The other project selected by the Advisory Board was submitted by Maureen McCreadie, who plans to develop and implement a web site for the Faculty Center. The site will be accessible through the College web site. The Faculty Center site will include a calendar of events, current and back issues of TLC, a link to make subscribing to FLC (the e-mail discussion list of the Faculty Center) easy, professional development announcements, links to related campus activities (for example, Teaching & Learning with Technologies Roundtable and the IT Facilitators page) and to sites elsewhere on the WWW (such as other faculty center sites and discipline-specific resource sites).

From Outgoing Facilitator, Maureen McCreadie

For the past five years I have been privileged to work with faculty members from across the campus in establishing the Faculty Center for Teaching & Learning.

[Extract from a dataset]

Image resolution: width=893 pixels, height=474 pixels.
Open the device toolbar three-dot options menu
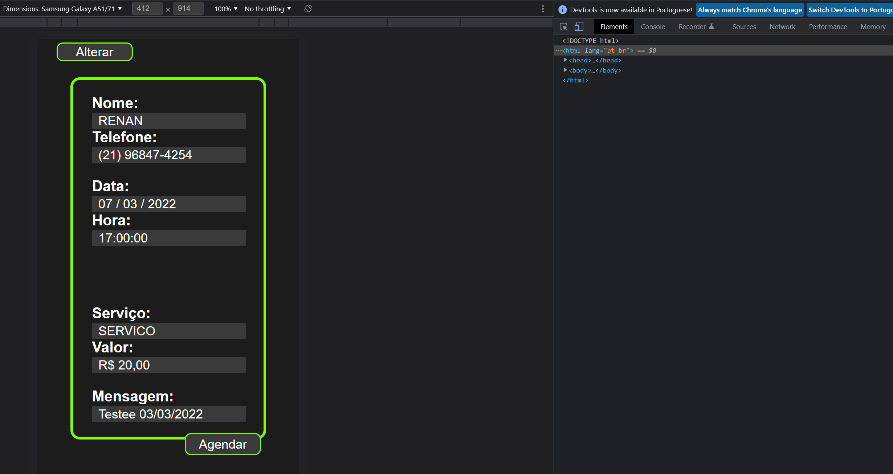(x=543, y=9)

What was, not long ago, just an idea, is now a facility, a program series, and a vehicle for professional development, interaction, and exploration.

Many have contributed to the Faculty Center's success. Without the energy and contributions of the original planning committee, the advisory board, the resource faculty, the professional development consultants and advisory board chairpersons, the faculty center would still be on the drawing board.

Support for the Center has come from all walks of the campus. We have enjoyed consistent support from President Linksz, Dean Conn, and the Board of Trustees, especially Bill Calkins. Folks from across campus have donated items, added their decorative touches, presented their work and shared their ideas. Physical Plant, Purchasing, Bookkeeping, Telephone Services, Academic Computing, Duplicating, Media Services, Security & Safety, and Information Support Services, among others, have made the Center a comfortable, productive operation.

With complete confidence that the Center will flourish under the able leadership of Pat Laser, Doug Rosentrater, and Wendy Ullman, I pass along the care and nurturing of the Faculty Center which, I believe, represents the very best of what we can accomplish together. Thank you to all who have participated. Thank you for a marvelous collaboration. What a pleasure!